Read the simple guide to the UK leaving the EU – BBC News to know about what is Brexit!
The outcome of negotiations and the actual effect of the March 2019 deadline are still shrouded in confusion and uncertainty. Nonetheless, we can speculate on what is likely to happen based on the current reality. It is even possible to predict the possible impact for up to ten years.
- UK’s biggest trading partner is not the US or China. It’s the EU, the same block we’re trying to divorce from. Well, most if not all divorces are often nasty.
- The UK will have more to lose from Brexit than the EU will. That’s a fact. The import and export balance will be affected, cost of production my spike up thus affecting the economy. This is certain regardless of whether there is a deal or no deal at all.
- An increase in import prices will lead to an increase in the cost of day to day goods we purchase from Germany, France, Netherlands, and so on.
- The cost of goods and services purchased by households will rise, and lower-income households will be hit the hardest. The cost and standard of living will most likely go up.
- Money that’s presently allocated for other needs will have to be redirected to meet the deficit incurred from the increased goods.
- Surprisingly, experts predict that households on the outskirts of London will be worse off than those located within London.
- Regions such as the Northeast rely on exports and imports as a source of revenue and will feel the pinch of Brexit.
- Production is expected to slump because of the uncertainty of the export tariffs that will be agreed upon on the deal. It does not make any sense for goods to be produced and sold as usual, only for the tariffs to increase suddenly.
- Companies might not be able to meet their production costs or make profits due to the uncertainty that’s hovering over the horizon. In fact, the uncertainty surrounding the aftermath of Brexit has a lot of companies with offices and headquarters within the UK nervous.
- Most of them already know that the move out of the EU will hurt the economy, but they cannot tell just how the hurt economy will affect their business. Why would they wait to find out the negative effects by experience when they could just as well exercise a cautious wait and see strategy?
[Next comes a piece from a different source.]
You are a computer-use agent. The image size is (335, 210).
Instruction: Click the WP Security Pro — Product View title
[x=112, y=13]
- Some Companies are strongly considering moving their businesses or at least some of their major assets outside the UK. Unfortunately, should such businesses move, they will not take most of their UK employees with them.
- Terminating employees is one sure way of cutting costs. Sad as it may sound; people will lose work in the aftermath of Brexit. Rising unemployment is in no way good for the economy.
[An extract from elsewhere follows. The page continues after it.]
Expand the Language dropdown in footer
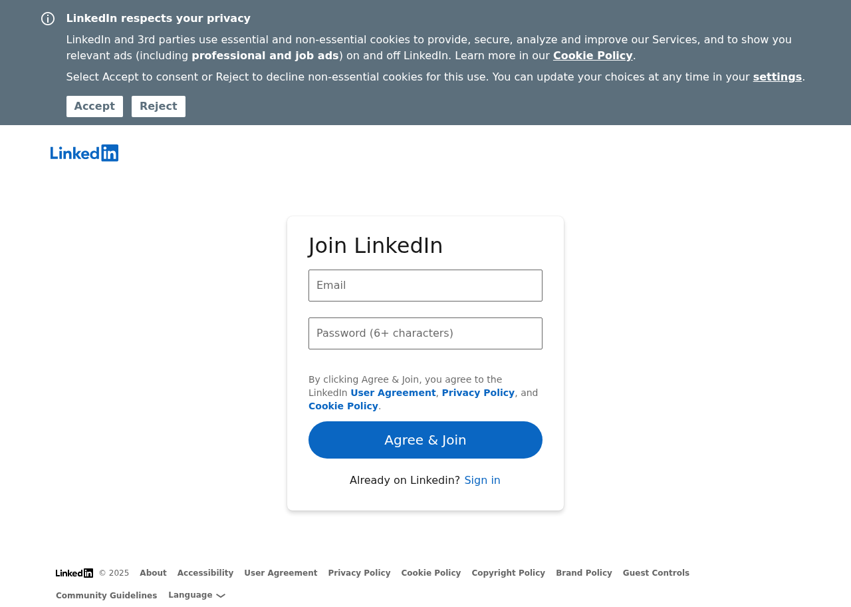Screen dimensions: 851x607 pyautogui.click(x=197, y=596)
- Much effort will thus, have to be put in to make sure that companies are not adversely affected to the point of cutting back on employees.
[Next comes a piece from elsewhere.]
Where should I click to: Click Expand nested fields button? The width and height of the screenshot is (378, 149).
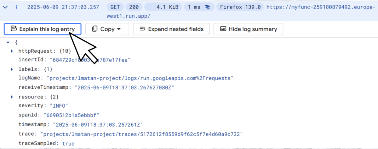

- A lot of these expected impacts are based on the uncertainty of the Brexit deal that will be agreed upon. The messier and more uncertain the deal, the worse the consequences we can expect.
- Some ways eliminate the negative impacts of Brexit include concluding negotiations as fast as possible. Whether the deal is unsatisfactory, or there is none, at least there will be certainty as to where the UK stands. Consumers and businesses can then appropriately adjust themselves as per the deal. A concluded deal will eliminate the resistance and excessive caution that comes with uncertainty.
- Additionally, negative impacts can be eliminated by maintaining as close a relationship as possible with the EU. Favorable terms for the UK in the deal will not have consequences that are as harsh.
- The effects will be manageable for consumers and businesses alike. While this could be taken as wishful thinking, it does not change the fact that a close trading relationship with the EU is a win-win situation for all.
- Another way of eliminating these impacts is to work on bigger and better trading deals with the rest of the world. Engaging in trading activities with the rest of the world such as the United States, the Commonwealth and China would attempt to fill in the gap left by reduced trade with the EU.
The deliberations on how to eliminate the negative impact of Brexit cannot be detailed because of the many unknown factors.
We can only patiently wait for the results of the current negotiations and the effects after that. As a small or medium business, now is the time to start positioning yourself for a post Brexit UK.